I made SO many friends in the summer of ’02, but after ten years, she’s the
one that has truly stuck. In the last
five or six years, we’ve had our time periods when we lost touch for a while (she
has a tendency toward long-term international travel that makes phone calls
difficult :-P), but we always seem to find our way back together. We currently have a scheduled phone call
every two weeks in which we catch up on current happenings, especially those
things in our lives that show God’s divine orchestration. I’m so impressed with her online business,
Atoning Yoga, and I’m always proud of and happy about the Godly
marriage she has with her husband, Kevin. (I like to think that I’m responsible
for them getting together. She was
working concessions with me at an NC State basketball game when they were
freshmen, and he came by to visit her.
He was shy, but obviously smitten with her. Lauren wasn’t quite sure about him yet, but I
gave her a swift elbow to the ribs and a look that said, “Girl! Get on THAT!” They started dating shortly thereafter. You can see where I feel responsible, though
I’m probably the only one who thinks of their relationship in these terms. :-D )

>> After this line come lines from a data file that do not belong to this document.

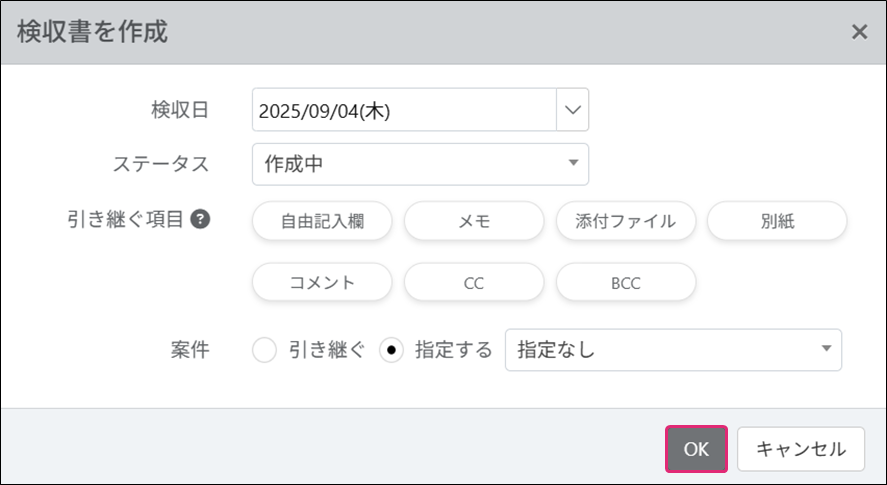Screen dimensions: 887x485
Task: Open the 指定なし project dropdown
Action: point(673,350)
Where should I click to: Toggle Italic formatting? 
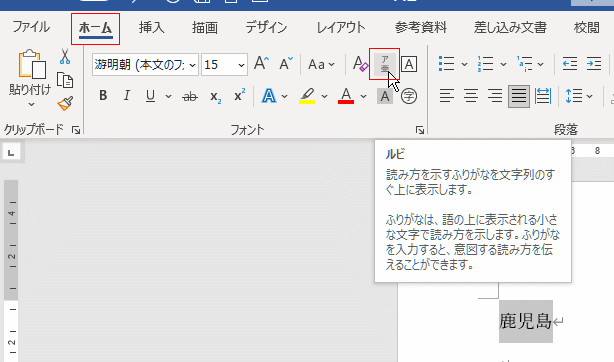126,96
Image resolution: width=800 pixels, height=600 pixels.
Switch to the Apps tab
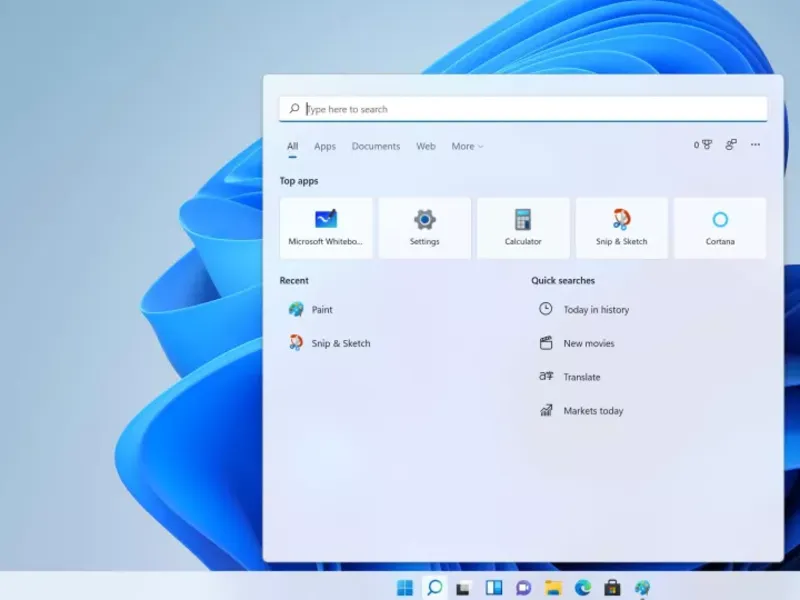(324, 146)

Lauren has been one of the most creatively
stimulating friends I’ve ever had. The
flurry of poems we once mailed back and forth would be evidence alone. In addition, though, there’s the recent dance
piece I choreographed on six students at an open dance clinic held for four
days in June. “That Place, That Time”
was an exploration of remembering a specific day, time, or event which we
(myself and each dancer) remember fondly.

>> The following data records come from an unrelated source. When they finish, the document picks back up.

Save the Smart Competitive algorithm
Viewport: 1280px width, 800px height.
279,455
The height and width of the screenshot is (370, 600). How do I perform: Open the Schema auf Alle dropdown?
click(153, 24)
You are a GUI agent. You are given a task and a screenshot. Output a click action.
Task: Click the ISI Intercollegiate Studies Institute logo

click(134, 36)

My thoughts centered around that day with Lauren at UNCG. And to round
out this episode of Kindred Friends, I’ll leave you with the latest poem
inspired by this dear heart for whom I thank our most loving and benevolent God.
I still think of you so often, Dear Heart.

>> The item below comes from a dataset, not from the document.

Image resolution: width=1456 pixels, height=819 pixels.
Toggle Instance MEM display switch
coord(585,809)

Any time Lauren’s Theory of Wind-and-Lipgloss is proven,
Or when I hear John Mayer, and any time I recognize a moment of
“Comfortable silence."
You and I could once sit together
For hours
Just writing
Just enjoying
Just being...
Kindred friends.
Remember that duet we created that summer?
That contemporary piece
That started out with just
a breath?
That was our cue.
A breath, and a prayer.
And then we were entwined,
Supporting and being supported,
Discovering and exploring
The counterbalance of our friendship.
There was the beige soft texture of our costumes
Wrapping us in neutral femininity.
There was the shadowy lighting illuminating
Our forms, our connections
with the other souls on stage.
It would seem, Dear Heart,
That our ten-year friendship
Has been such:
A flowing dance, cued by a prayer,
Characterized by supporting
and being supported,
All the while enhancing our connections with the
Souls around us in our own
Separate lives.
Would that the world saw more friendships
Such as this,
Less would be the loneliness of humanity.